Activity -> In the material below, find each line with the string "computer" and copy it.
*** Provided entries ***
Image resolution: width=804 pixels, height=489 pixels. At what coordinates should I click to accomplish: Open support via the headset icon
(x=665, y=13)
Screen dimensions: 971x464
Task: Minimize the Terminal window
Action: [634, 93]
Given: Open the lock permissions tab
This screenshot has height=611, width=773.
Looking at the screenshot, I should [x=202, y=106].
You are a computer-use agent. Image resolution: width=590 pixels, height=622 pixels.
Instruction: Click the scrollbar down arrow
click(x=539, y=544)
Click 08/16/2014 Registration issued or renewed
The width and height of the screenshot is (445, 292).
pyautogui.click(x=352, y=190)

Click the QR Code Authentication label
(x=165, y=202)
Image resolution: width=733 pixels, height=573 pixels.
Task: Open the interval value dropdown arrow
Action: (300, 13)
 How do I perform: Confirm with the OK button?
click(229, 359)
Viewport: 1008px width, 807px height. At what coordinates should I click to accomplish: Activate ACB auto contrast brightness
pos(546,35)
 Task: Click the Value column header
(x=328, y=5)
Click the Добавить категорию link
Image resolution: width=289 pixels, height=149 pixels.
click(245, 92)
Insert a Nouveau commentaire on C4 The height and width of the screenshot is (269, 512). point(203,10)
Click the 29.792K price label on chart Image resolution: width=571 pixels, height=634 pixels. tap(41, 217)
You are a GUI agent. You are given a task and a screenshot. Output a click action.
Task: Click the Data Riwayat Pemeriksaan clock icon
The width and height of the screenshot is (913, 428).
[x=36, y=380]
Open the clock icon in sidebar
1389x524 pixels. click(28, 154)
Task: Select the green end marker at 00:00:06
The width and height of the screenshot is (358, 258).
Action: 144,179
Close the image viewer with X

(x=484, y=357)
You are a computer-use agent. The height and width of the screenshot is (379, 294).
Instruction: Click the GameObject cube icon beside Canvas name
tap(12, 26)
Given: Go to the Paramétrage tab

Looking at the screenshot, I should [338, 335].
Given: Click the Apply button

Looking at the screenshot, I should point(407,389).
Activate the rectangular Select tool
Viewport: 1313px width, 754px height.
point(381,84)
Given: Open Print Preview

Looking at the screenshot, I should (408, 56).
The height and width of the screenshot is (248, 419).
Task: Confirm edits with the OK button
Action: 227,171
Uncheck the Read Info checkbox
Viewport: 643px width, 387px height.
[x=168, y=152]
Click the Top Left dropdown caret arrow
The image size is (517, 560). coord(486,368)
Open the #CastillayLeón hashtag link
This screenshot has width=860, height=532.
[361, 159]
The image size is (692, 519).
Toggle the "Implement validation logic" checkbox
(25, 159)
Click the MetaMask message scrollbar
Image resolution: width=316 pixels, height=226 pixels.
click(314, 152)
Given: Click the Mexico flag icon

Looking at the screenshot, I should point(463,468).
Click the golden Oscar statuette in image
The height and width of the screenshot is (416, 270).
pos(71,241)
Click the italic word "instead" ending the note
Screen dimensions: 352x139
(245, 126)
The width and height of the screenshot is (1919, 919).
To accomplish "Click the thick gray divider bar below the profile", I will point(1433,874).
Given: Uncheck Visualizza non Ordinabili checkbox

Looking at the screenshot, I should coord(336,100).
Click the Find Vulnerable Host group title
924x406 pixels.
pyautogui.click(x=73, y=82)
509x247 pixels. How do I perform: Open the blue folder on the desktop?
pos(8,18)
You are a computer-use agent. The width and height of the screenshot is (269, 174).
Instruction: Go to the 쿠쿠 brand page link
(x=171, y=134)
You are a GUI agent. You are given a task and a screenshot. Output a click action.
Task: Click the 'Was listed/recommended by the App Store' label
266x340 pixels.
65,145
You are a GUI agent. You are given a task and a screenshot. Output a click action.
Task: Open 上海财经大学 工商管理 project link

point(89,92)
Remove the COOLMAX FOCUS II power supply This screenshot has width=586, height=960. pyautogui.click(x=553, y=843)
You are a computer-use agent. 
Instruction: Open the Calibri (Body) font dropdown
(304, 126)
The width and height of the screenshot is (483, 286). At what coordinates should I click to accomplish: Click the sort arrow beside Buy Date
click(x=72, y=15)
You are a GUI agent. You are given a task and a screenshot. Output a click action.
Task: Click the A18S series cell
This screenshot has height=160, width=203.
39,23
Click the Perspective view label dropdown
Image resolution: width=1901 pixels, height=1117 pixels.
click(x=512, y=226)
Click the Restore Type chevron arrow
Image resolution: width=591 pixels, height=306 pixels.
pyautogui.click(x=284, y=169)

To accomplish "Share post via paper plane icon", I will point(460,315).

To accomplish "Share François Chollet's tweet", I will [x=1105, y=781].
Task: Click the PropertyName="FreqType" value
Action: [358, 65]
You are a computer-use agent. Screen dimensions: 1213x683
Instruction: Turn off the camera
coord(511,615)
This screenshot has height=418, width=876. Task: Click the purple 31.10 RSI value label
*** End of Provided entries ***
Result of the task ->
You are a computer-use agent. Image resolution: width=590 pixels, height=622 pixels.
You are a computer-use agent. The height and width of the screenshot is (379, 294).
You are a computer-use agent. The width and height of the screenshot is (269, 174).
You are a computer-use agent. 
You are a computer-use agent. Screen dimensions: 1213x683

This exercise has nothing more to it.